Texto de origem |
━━━━━━━━━━
No caso ilustrado, a argumentação toda se estrutura no fato de que os partidos não têm nada que lhes diferencie, nem na essência, nem nas ações – tendo no nome a única modificação. Os exemplos, das Liberdades Públicas x Públicas Liberdades e, principalmente, das defesas e críticas ao imposto proposto, demonstram que, muito mais do que a defesa de um programa, o que os partidos produzem é uma defesa firme, quando são governo, e um ataque constante, quando são oposição. Algo que se veria claramente numa definição que circulava durante o reinado de D. Pedro II, no Brasil: “Não há nada mais conservador do que um liberal no governo, nem há nada mais liberal do que um conservador na oposição.”
━━━━━━━━━━
Trecho dos dados |
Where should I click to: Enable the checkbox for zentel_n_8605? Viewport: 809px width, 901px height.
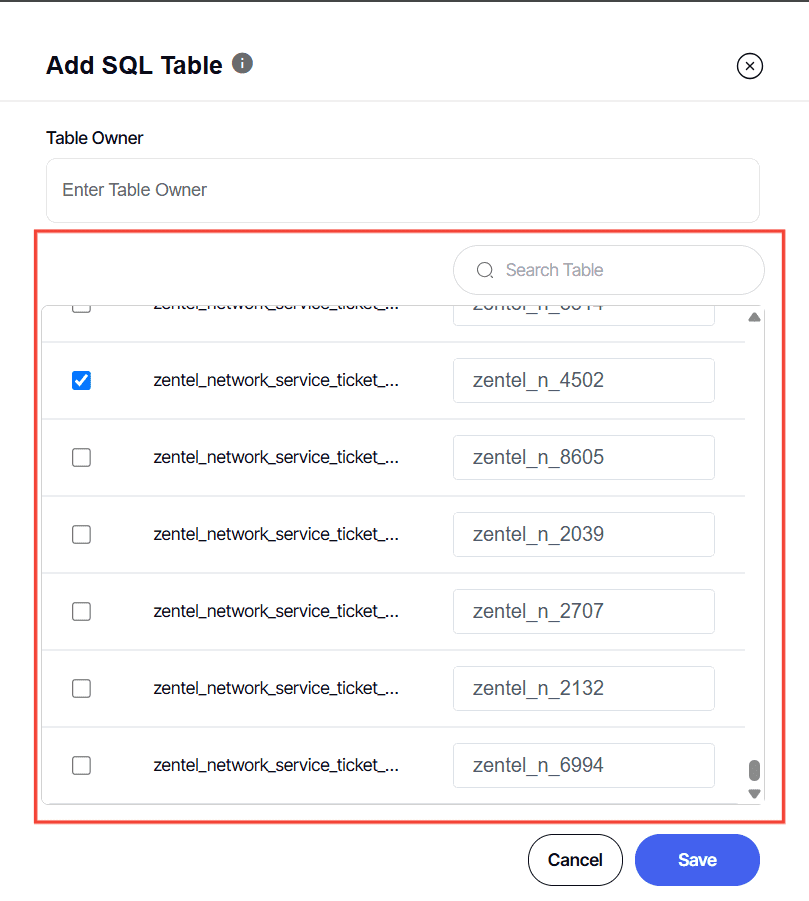tap(81, 457)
━━━━━━━━━━
Tarefas do exercício |
• A. No texto sobre os partidos políticos, qual é a única modificação que existe entre os partidos?
• B. Prossiga o texto sobre os partidos políticos a partir do ponto em que ele termina.
O material não tem relação com o texto sobre os partidos políticos.

Respostas do exercício |
• A. A única modificação entre os partidos está no nome.

• B.
Mas o que se torna a tônica do estilo de Eça é a ironia, em que aquilo que se fala contém, entretecido, um sentido segundo, facilmente compreendido a quem percebe a insinuação. Aqui, são os rompantes dramáticos que o cronista constrói, com “as faces luzindo de suor” ou a suspensão da cena para a declaração do novo ministério sobre o imposto. E isso se reproduz em todas as demais crônicas, como na construção de personagens políticos, como o Conselheiro Acácio, do Primo Basílio, ou o Pacheco – presente na carta VIII da Correspondência de Fradique Mendes. De modo que as caricaturas queirosianas se mostram grandemente cômicas, mesmo trazendo uma dose de melancolia ao leitor, quando se vê o quanto são reais e presentes…
E pronto.
por Saulo Gomes Thimóteo.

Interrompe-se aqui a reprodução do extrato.